I want to write to a vlen hdf5 dataset, for that I am using h5py.Dataset.write_direct to speed up the process. Suppose I have a list of numpy arrays (e.g. given by cv2.findContours), and by dataset:
dataset = h5file.create_dataset('dataset', \
shape=..., \
dtype=h5py.special_type(vlen='int32'))
contours = [numpy array, ...]
For writing contours to a destination given by the slice dest, I must first convert contours to a numpy array of numpy arrays:
contours = numpy.array(contours) # shape=(len(contours),); dtype=object
dataset.write_direct(contours, None, dest)
But this only works, if all numpy arrays in contours have different shapes, e.g.:
contours = [np.zeros((10,), 'int32'), np.zeros((10,), 'int32')]
contours = numpy.array(contours) # shape=(2,10); dtype='int32'
The question is: How can I tell numpy to create an array of objects?
Possible solutions:
Manual creation:
contours_np = np.empty((len(contours),), dtype=object)
for i, contour in enumerate(contours):
contours_np[i] = contour
But loops are super slow, thus using map:
map(lambda (i, contour): contour.__setitem_(i, contour), \
enumerate(contours))
I have tested a second option, which is twice as fast as the above, but also super ugly:
contours = np.array(contours + [None])[:-1]

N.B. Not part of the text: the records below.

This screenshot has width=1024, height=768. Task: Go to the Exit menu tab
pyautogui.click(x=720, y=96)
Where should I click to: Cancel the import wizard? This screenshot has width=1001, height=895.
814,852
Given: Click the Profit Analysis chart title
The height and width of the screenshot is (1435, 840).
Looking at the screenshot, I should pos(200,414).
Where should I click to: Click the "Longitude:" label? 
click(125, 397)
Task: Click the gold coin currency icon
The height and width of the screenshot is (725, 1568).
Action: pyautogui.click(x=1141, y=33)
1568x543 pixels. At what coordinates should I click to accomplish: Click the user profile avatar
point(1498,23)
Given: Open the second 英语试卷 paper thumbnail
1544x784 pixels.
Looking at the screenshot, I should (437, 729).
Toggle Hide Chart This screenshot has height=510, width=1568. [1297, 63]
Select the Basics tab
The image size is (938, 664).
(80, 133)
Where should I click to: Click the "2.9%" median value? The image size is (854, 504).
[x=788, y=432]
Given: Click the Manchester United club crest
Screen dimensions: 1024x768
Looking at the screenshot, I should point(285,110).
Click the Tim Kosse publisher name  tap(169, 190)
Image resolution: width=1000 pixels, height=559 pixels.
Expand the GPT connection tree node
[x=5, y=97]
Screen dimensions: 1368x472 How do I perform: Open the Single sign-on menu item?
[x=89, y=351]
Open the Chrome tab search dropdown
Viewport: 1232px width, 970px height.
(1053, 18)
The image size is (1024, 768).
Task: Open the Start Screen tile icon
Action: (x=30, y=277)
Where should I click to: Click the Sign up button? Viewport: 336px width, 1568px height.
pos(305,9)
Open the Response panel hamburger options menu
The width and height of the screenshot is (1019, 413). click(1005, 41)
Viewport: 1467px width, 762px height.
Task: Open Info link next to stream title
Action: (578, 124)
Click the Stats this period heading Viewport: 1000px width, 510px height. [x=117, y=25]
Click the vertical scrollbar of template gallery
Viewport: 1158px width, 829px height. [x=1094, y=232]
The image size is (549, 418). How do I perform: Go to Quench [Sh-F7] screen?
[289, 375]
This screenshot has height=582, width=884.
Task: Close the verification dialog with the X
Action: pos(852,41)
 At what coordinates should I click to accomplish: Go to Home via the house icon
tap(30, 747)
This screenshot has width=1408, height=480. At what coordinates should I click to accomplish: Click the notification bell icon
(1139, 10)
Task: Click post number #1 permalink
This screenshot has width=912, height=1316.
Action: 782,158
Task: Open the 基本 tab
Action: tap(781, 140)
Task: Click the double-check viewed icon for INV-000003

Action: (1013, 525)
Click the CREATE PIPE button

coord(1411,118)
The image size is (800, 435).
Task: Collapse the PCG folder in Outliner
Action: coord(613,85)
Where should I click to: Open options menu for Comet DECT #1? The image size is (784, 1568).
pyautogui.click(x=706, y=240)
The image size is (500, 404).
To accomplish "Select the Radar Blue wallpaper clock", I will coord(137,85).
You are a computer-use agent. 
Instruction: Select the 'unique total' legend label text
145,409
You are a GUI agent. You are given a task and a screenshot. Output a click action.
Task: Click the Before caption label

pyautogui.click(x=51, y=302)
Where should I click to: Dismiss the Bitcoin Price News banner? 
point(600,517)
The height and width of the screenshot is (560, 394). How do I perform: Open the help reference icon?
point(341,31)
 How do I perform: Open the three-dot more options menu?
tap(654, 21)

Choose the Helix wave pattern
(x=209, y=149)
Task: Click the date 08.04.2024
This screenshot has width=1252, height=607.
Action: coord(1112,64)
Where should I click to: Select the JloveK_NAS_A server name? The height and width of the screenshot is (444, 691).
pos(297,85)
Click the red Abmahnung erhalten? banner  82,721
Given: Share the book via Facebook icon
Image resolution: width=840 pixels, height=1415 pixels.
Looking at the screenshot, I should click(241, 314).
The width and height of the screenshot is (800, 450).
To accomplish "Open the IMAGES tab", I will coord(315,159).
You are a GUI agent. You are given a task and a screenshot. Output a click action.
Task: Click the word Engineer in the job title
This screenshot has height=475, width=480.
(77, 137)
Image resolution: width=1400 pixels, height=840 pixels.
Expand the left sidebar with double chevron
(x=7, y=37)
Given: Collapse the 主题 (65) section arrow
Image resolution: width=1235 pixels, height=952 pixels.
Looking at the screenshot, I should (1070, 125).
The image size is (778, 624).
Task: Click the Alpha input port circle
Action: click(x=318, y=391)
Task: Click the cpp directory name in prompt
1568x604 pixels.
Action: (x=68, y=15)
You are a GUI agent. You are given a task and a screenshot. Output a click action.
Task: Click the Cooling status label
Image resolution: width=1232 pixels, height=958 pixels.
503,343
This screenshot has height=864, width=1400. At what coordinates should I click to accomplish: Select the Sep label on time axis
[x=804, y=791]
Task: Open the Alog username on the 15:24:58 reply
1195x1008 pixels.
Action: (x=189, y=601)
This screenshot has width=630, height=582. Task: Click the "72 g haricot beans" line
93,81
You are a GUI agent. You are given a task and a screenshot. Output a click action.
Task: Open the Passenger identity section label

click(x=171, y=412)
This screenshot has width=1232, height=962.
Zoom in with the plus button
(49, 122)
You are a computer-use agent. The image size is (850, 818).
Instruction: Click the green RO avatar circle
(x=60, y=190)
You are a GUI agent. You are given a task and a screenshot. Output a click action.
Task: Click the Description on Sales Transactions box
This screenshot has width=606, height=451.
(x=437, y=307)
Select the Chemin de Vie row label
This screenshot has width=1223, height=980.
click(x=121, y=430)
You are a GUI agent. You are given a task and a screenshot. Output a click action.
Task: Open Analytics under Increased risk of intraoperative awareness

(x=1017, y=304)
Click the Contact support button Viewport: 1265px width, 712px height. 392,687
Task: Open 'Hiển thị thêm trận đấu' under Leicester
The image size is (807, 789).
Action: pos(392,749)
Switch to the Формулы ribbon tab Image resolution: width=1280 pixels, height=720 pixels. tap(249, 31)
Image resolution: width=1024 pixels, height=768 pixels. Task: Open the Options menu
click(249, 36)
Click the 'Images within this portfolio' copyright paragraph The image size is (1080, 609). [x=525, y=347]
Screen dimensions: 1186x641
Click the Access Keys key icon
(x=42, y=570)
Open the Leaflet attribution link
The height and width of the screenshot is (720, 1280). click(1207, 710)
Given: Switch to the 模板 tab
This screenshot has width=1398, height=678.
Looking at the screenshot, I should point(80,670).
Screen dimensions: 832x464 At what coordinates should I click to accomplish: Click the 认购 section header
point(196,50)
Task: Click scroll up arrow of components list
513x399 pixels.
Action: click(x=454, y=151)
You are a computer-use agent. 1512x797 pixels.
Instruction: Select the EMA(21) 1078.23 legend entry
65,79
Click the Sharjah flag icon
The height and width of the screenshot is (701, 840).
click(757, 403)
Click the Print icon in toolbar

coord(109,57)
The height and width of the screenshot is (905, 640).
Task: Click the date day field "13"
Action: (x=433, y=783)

Here are the micro benchmarks:
l = [np.random.normal(size=100) for _ in range(1000)]
Option 1:
$ start = time.time(); l_array = np.zeros(shape=(len(l),), dtype='O'); map(lambda (i, c): l_array.__setitem__(i, c), enumerate(l)); end = time.time(); print("%fms" % ((end - start) * 10**3))
0.950098ms
Option 2:
$ start = time.time(); np.array(l + [None])[:-1]; end = time.time(); print("%fms" % ((end - start) * 10**3))
0.409842ms
This looks kind of ugly, any other suggestions?